Shares of Lululemon Athletica (LULU) are getting stretched on Friday — and not in a good way.
The stock is down more than 13% at last check after the company delivered disappointing third-quarter results.
The athleisure-apparel retailer beat on earnings and revenue expectations, although guidance for next quarter was a tad underwhelming.
Management expects fourth-quarter earnings in the range of $4.20 to $4.30 a share vs. consensus expectations of $4.30 a share. On the revenue front, management expects a range of $2.605 billion to $2.655 billion vs. consensus estimates of $2.65 billion.
The report appears to be weighing on Nike (NKE) a bit, with those shares down 1.4%. But it’s got bulls wondering if this is a warning sign or an opportunity in Lululemon stock.
Trading Lululemon Stock on Earnings
With the move lower, Lululemon stock is knifing through the prior gap-fill level near $335, as well as the 10-week and 50-day moving averages.
For active bulls, that was an area to hold, but so far the stock is failing to do so.
But you know what? That’s okay. It gives us a clue about which group — the buyers or the sellers — is taking active control of the stock.
Plus, there’s a much bigger zone of interest.
That comes into play at the $320 to $325 area. In that zone, we have the daily and weekly VWAP measures, the 50% retracement and the 21-week, 50-week and 200-day moving averages.

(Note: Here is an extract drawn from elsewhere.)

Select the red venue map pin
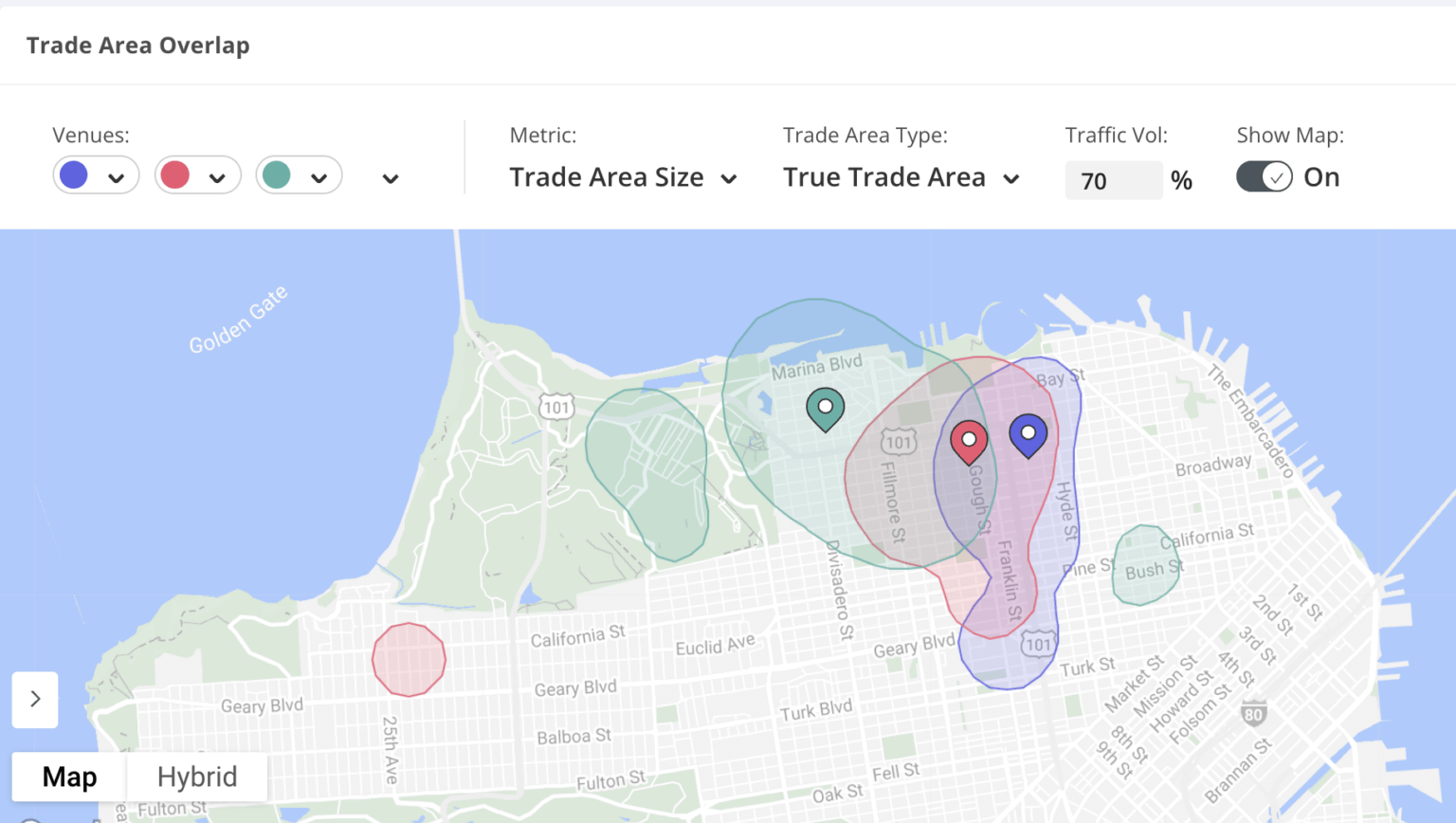Image resolution: width=1456 pixels, height=823 pixels. [969, 439]
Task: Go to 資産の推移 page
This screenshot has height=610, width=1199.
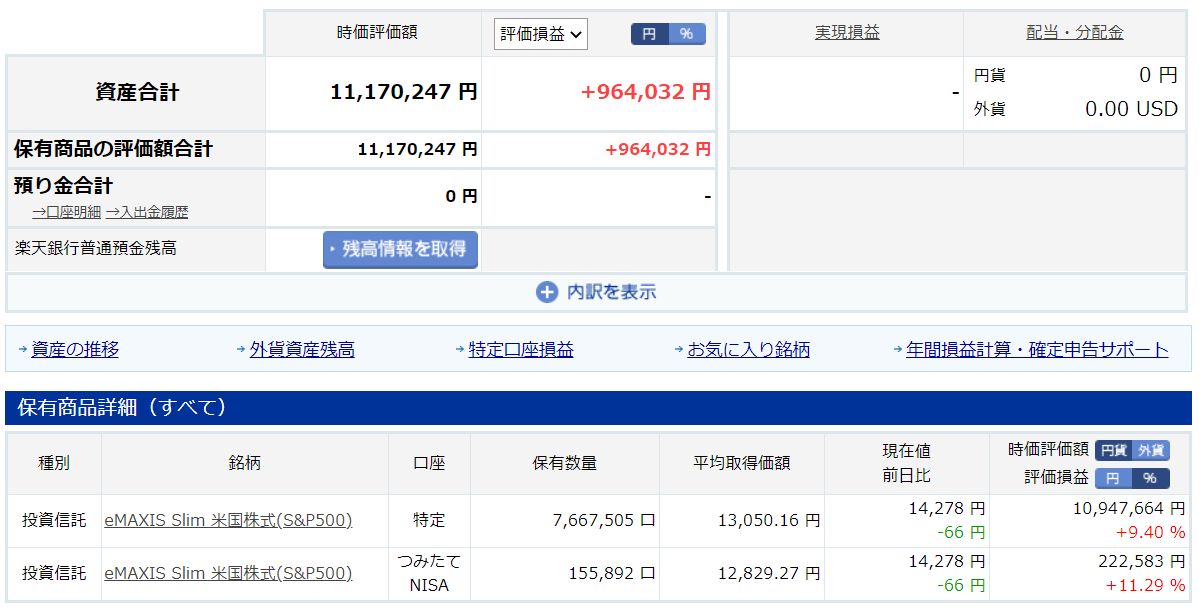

In other words, it’s vital support.
If this area holds, I’m looking for a potential rebound back over the 50-day moving average and potentially to $350. Above that and the bulls may turn their attention to the $363 level, where Lululemon currently finds its 10-day and 21-day moving averages.
Above that is the gap-fill level near $368.50.
On the downside, a break of $320 could open the door down to $300. If that area doesn’t draw in buyers, Lululemon stock may wither down to the $270 to $275 area, which has been pretty solid support this year.